SET PROBLEM 1 - Print the Metamail benchmark note word for word, from "Job Average Time" to "the* ‘From:’* header.".

SUPPLIED TEXT -
## BEGIN

Thanks everybody for the feedback about Metamail. Some people have asked me about the performance of the MapReduce Jobs. I’ve added some code in the git repo to benchmark the jobs. I’ve executed each job 20 times in my laptop and the results are the following:

Job Average Time (seconds)
Standard Deviation
Messages By Size 39.94 3.91
Messages By Thread Length 39.12 1.60
Messages By Time Period 44.58 3.18
Messages Received 43.12 1.41
Messages Sent 37.82 1.41

More or less all jobs take the same amount of time, except for ‘Messages By Time Period’ and ‘Messages Received’. Both jobs do more work parsing the body of an email than any other job.* ‘Messages By Time Period’* does several calculations on the same job to calculate messages by year, month, day of the week and hour of the day. On the other hand, although* ‘Messages Received’* and ‘Messages Sent’ are similar tasks and therefore should take the same amount of time, the code for parsing the ‘To:’ header is more expensive than parsing the* ‘From:’* header.

## END

GIVEN ENTRIES -
## BEGIN

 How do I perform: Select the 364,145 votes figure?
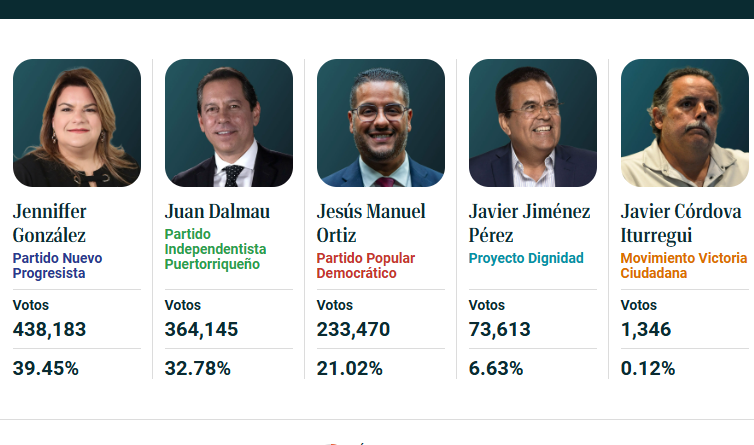click(x=201, y=329)
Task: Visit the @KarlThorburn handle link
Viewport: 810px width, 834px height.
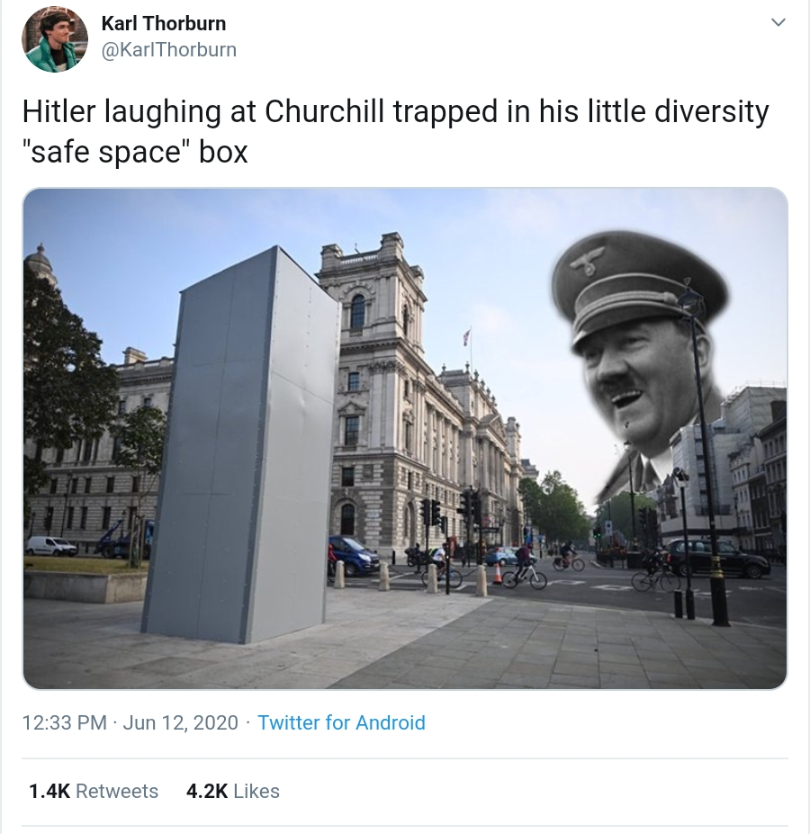Action: point(169,49)
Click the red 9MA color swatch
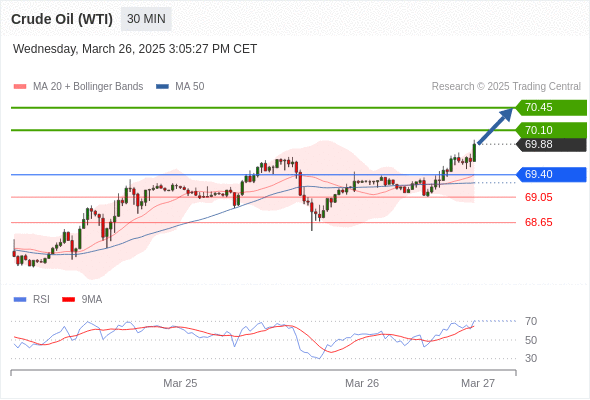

## END

SET PROBLEM 2 - Identify every line in the listing that contains the string "perform", and copy each such line in full. Case counts.

EXERCISE RESULT 1 -
Job Average Time (seconds)
Standard Deviation
Messages By Size 39.94 3.91
Messages By Thread Length 39.12 1.60
Messages By Time Period 44.58 3.18
Messages Received 43.12 1.41
Messages Sent 37.82 1.41

More or less all jobs take the same amount of time, except for ‘Messages By Time Period’ and ‘Messages Received’. Both jobs do more work parsing the body of an email than any other job.* ‘Messages By Time Period’* does several calculations on the same job to calculate messages by year, month, day of the week and hour of the day. On the other hand, although* ‘Messages Received’* and ‘Messages Sent’ are similar tasks and therefore should take the same amount of time, the code for parsing the ‘To:’ header is more expensive than parsing the* ‘From:’* header.

EXERCISE RESULT 2 -
 How do I perform: Select the 364,145 votes figure?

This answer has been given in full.